Many users like the convenience that a serverless platform offers, whether run as a managed cloud service, or self-hosted on Kubernetes or an IoT/edge device, like with OpenFaaS.

On a recent call with developers at a large travel company, they said they were considering OpenFaaS as a way to ship changes to their product without affecting its core, this is a similar mindset to a microservices architecture. However, microservices require a lot of boiler-plate code, and create operational overhead, which is where OpenFaaS can simplify managing, scaling, and monitoring code as functions.

Unlike cloud solutions, the basic workload for an OpenFaaS function is not a zip file, but a Open Container Initiative (OCI) image. This means that you can use any language, framework or tooling that can produce a Docker image, with a HTTP server listening on port 8080. Container images can be built quickly and easily with CI/CD platforms like GitHub Actions or GitLab CI.

Introducing the official Python templates

We’ve had a few variations of Python templates over the years since the first one in 2017, and even today, we still have two choices that make sense for most users, rather than one that does everything.

Both templates use the same HTTP request/response style for their handler, and “pip” along with a requirements.txt file to manage dependencies.

python3-http - based upon Alpine Linux, for the absolute smallest image size and fastest start-up time - use it with pure Python modules only.
python3-http-debian - the same as the above, but it uses a Debian base image, which is more compatible with some Python modules that require native dependencies.

Some people ask why you wouldn’t use the Alpine image, then add a build toolchain back in, the answer is that: it’s slower at build time, results in a much bigger image at runtime, and uses non-standard musl libc, instead of glibc, which is what most native modules expect.

Here’s the basic handler:

def handle(event, context):
    return {
        "statusCode": 200,
        "body": "Hello from OpenFaaS!",
        "headers": {"Content-Type": "text/plain"}
    }

As you can see, the minimal example handler takes in an event, and context which contain everything you could ever need to know about the HTTP request, then returns a dictionary with a status code, body and headers.

Any Dockerfile, dependency management, HTTP server, and other details are all abstracted way into the template. You can fork and modify the template if you wish, but most customers will use it as is.

There are more advanced options for working with a database, storing state between requests, and making use of private pip repositories, these are all detailed in the documentation.

Building a new function

First of all, we need to fetch the Python templates from GitHub, then we will scaffold a new function called “hello”:

faas-cli template store pull python3-http

This command brings down both variations.

Next, set your container registry in the OPENFAAS_PREFIX environment variable, and then scaffold a new function.

If you haven’t chosen a registry such as the Docker Hub, ECR, or GCR, etc yet, then you can use ttl.sh instead for a public image, that will be deleted after 24 hours. ttl.sh is likely to be slower than a production registry, but it’s a good way to get started.

export OPENFAAS_PREFIX="ttl.sh/alexellis"

- [Data provided]:
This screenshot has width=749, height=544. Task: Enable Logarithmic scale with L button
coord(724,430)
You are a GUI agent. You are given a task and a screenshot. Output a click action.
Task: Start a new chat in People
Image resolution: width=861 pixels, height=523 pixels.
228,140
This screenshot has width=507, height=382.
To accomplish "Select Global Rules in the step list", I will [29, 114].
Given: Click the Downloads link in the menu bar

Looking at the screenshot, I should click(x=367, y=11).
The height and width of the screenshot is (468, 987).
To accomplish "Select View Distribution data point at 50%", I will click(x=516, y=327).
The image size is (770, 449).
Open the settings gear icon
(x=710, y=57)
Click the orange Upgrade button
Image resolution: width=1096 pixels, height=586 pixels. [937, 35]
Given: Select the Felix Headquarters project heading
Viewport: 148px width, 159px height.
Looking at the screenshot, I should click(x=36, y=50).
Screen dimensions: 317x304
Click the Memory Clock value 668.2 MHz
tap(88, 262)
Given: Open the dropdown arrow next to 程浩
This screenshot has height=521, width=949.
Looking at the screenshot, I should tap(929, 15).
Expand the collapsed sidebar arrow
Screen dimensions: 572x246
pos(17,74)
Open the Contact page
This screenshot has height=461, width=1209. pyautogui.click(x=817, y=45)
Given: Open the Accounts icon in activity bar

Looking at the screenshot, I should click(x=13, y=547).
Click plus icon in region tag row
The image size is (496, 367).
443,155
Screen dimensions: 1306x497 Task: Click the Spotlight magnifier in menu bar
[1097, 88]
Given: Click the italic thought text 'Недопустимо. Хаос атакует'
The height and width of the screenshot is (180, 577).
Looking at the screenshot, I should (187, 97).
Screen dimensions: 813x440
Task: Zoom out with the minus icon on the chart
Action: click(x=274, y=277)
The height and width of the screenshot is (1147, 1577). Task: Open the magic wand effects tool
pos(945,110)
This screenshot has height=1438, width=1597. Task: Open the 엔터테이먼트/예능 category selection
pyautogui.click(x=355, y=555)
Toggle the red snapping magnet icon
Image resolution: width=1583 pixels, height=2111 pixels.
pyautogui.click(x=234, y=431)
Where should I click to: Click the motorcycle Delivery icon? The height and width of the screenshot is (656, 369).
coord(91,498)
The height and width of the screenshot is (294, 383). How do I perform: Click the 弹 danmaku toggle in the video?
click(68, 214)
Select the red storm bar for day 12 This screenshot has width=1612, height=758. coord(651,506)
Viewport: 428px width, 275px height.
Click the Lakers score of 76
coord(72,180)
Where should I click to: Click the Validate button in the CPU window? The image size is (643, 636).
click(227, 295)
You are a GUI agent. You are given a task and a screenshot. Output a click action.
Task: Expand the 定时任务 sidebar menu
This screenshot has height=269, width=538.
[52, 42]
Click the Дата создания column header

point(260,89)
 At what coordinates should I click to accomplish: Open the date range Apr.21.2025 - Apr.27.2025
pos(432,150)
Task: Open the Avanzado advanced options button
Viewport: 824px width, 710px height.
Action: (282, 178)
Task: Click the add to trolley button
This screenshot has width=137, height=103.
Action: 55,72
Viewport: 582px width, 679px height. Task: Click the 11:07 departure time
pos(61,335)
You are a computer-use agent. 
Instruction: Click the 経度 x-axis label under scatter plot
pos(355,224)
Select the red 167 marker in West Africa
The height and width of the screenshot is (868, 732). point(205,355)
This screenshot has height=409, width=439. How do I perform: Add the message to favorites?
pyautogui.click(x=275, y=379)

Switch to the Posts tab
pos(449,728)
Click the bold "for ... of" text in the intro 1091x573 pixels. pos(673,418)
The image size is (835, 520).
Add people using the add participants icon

- [Problem requirements]: Continue the text on OpenFaaS Python templates, starting from the point where it stops. The items do not figure in what comes next.

- [Result for this task]:
faas-cli new --lang python3-http hello

This will create:

./hello
./hello/tox.ini
./hello/handler_test.py
./hello/requirements.txt
./hello/handler.py
./stack.yaml

Multiple functions can be added to the same stack YAML file by passing the --append flag to faas-cli new.

Now there’s a way to test the function without even deploying it, so long as it doesn’t try to access the network of the Kubernetes cluster.

faas-cli local-run --tag=digest --watch

You’ll be able to invoke the function using the URL you were given in the output.

When you’re ready, you can publish the image to the remote registry, and deploy it to your OpenFaaS cluster.

faas-cli up

Next, you can use faas-cli list to view the deployed function, and faas-cli describe hello to see the URL and other details.

# faas-cli describe hello

Name:               hello
Status:             Ready
Replicas:           1
Available Replicas: 1
Invocations:        1
Image:              ttl.sh/alexellis/hello:latest
Function Process:   python index.py
URL:                http://127.0.0.1:8080/function/hello
Async URL:          http://127.0.0.1:8080/async-function/hello
Usage:
  RAM:  24.00 MB
  CPU:  5 Mi

One of the key things we are looking for is that the Status says “Ready”, then we know the function is ready to be invoked using its URL.

Scaling the function

There are some default parameters for scaling functions, which do not require any labels or additional configuration.

The defaults are: 50 Requests Per Second, minimum replicas of 1, maximum replicas of 20, all of these settings can be altered by changing the labels on the function.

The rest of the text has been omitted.